Bagian Teks:
━━━━━━━━
Kebijakan
Perberasan Tanpa Raskin
Husein Sawit ; Senior
Advisor Perum Bulog 2003-2010;
Tim Ahli Kepala Bulog 1996-2002;
Pendiri House of Rice
|
KOMPAS, 14 November
2016
Pemerintah
sedang menguji coba perubahan program beras untuk rakyat miskin ke voucer
pangan. Dorongan perubahan raskin tidak lepas dari saran Komisi Pemberantasan
Korupsi dua tahun lalu, yang menyarankan agar pemerintah menata ulang program
raskin. Maksudnya agar tercegah ”potensi korupsi” dalam implementasinya.
Denni
P Purbasari, Deputi III Kepala Staf Kepresidenan, menulis tentang reformasi
beras untuk rakyat miskin (raskin) di Kompas (11/10). Walau program raskin
dihapus, ia menyebutkan bahwa fungsi Bulog tidak hilang. Bulog tetap
dipercaya untuk menjaga harga produsen, stabilisasi harga beras, danstok
beras nasional. Sayangnya, iatidak mengelaborasi lebih lanjut tentang hal
itu.
Kemudian,
Sapuan Gafar (Kompas, 4/11) menilai pemahaman Denni tentang program raskin
sempit. Seharusnya program raskin dilihat dalam keterkaitannya dengan
kebijakan perberasan yang terintegrasi dari hulu hingga hilir. Kalau Bulog
hanya ditugasi melaksanakan pengadaan untuk menjaga harga produsen, tanpa
penyalurannya dalam jumlah yang memadai—salah satu yang terpenting adalah
raskin—Bulog akan bangkrut, implementasi kebijakan beras bisa buyar. Saya
mencoba menengahi pandangan kedua ahli tersebut dengan menganalisis tugas
penyaluran publik beras Bulog.
━━━━━━━━
Bahan yang Tersedia:
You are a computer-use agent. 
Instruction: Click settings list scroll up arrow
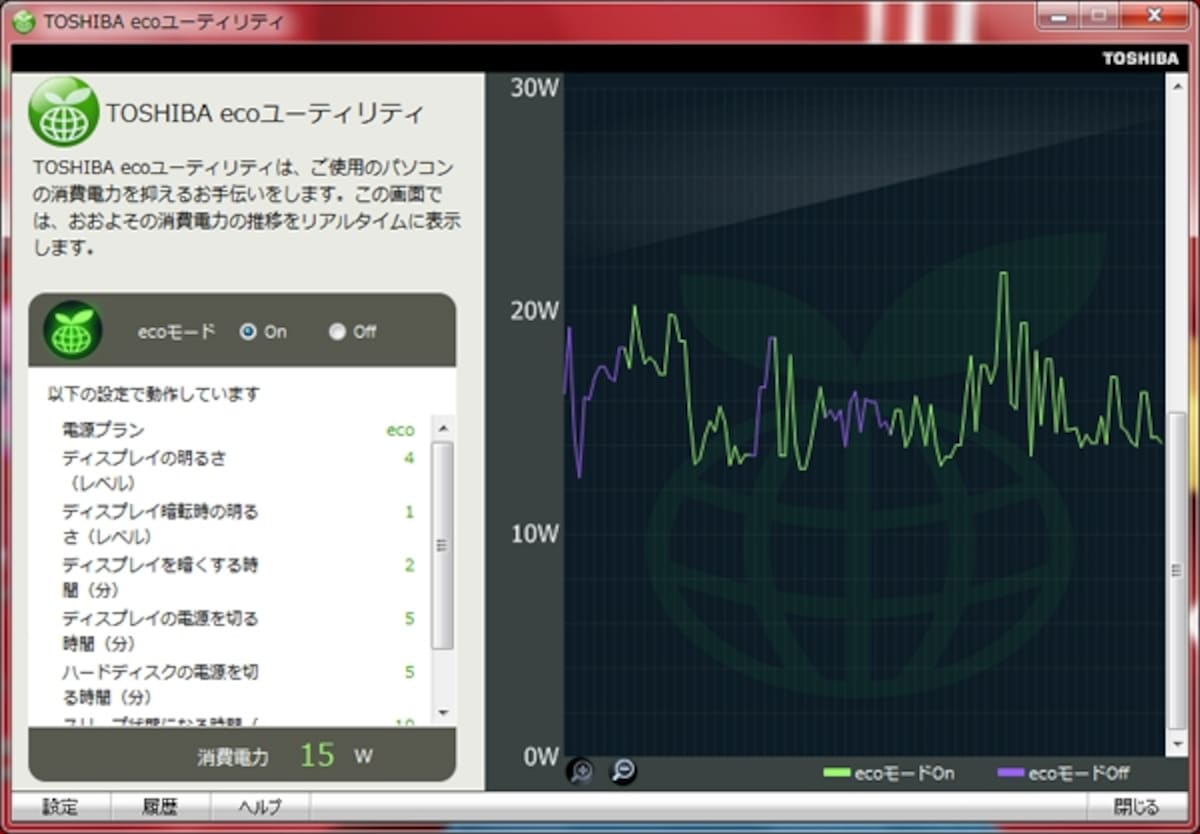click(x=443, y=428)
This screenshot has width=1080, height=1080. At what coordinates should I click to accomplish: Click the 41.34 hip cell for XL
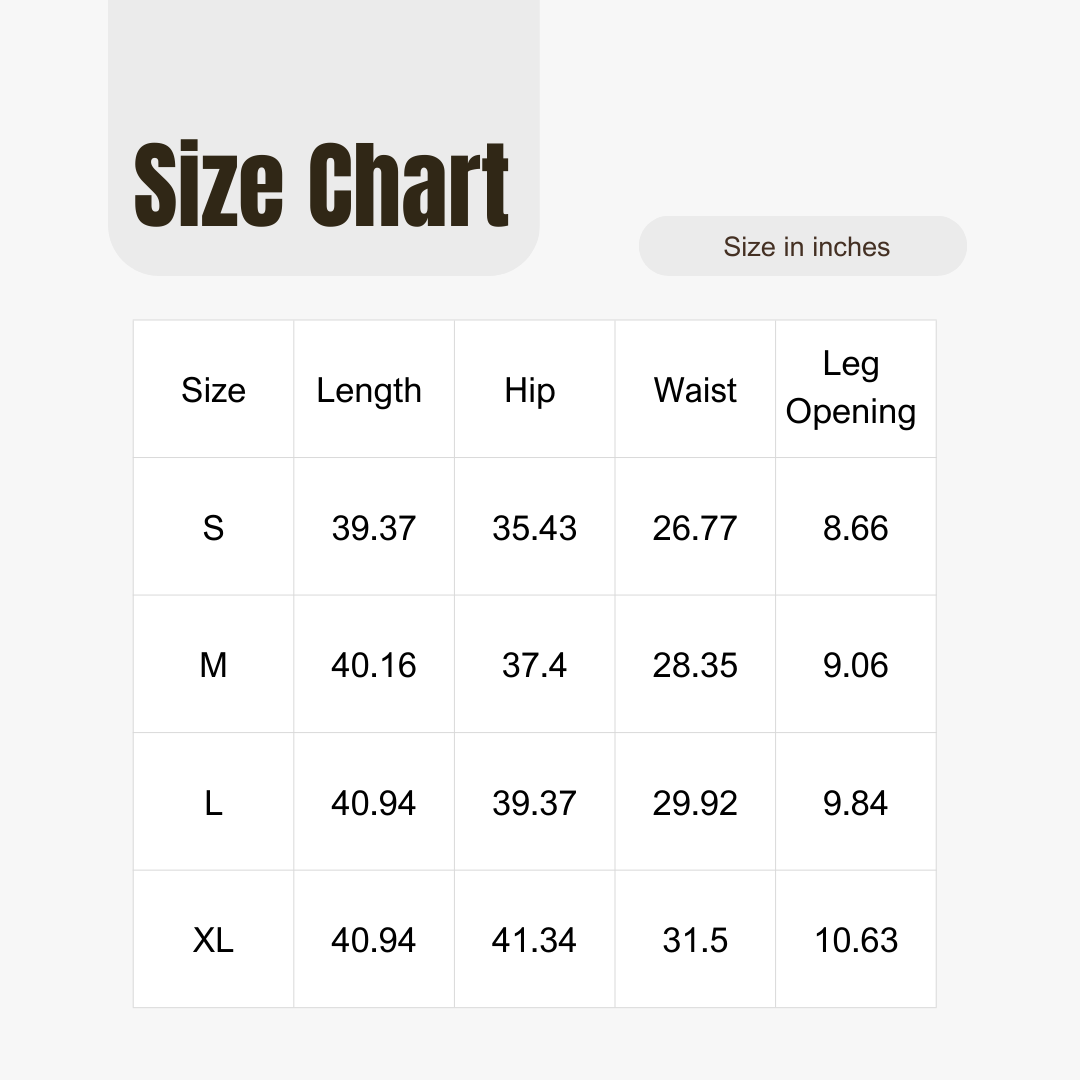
━━━━━━━━
Petunjuk Kerja:
Dalam tulisan tentang kebijakan perberasan, program beras untuk rakyat miskin sedang diuji coba untuk diubah menjadi apa? Gunakan teksnya saja, jangan bahannya.

Jawaban Soal:
Voucer pangan.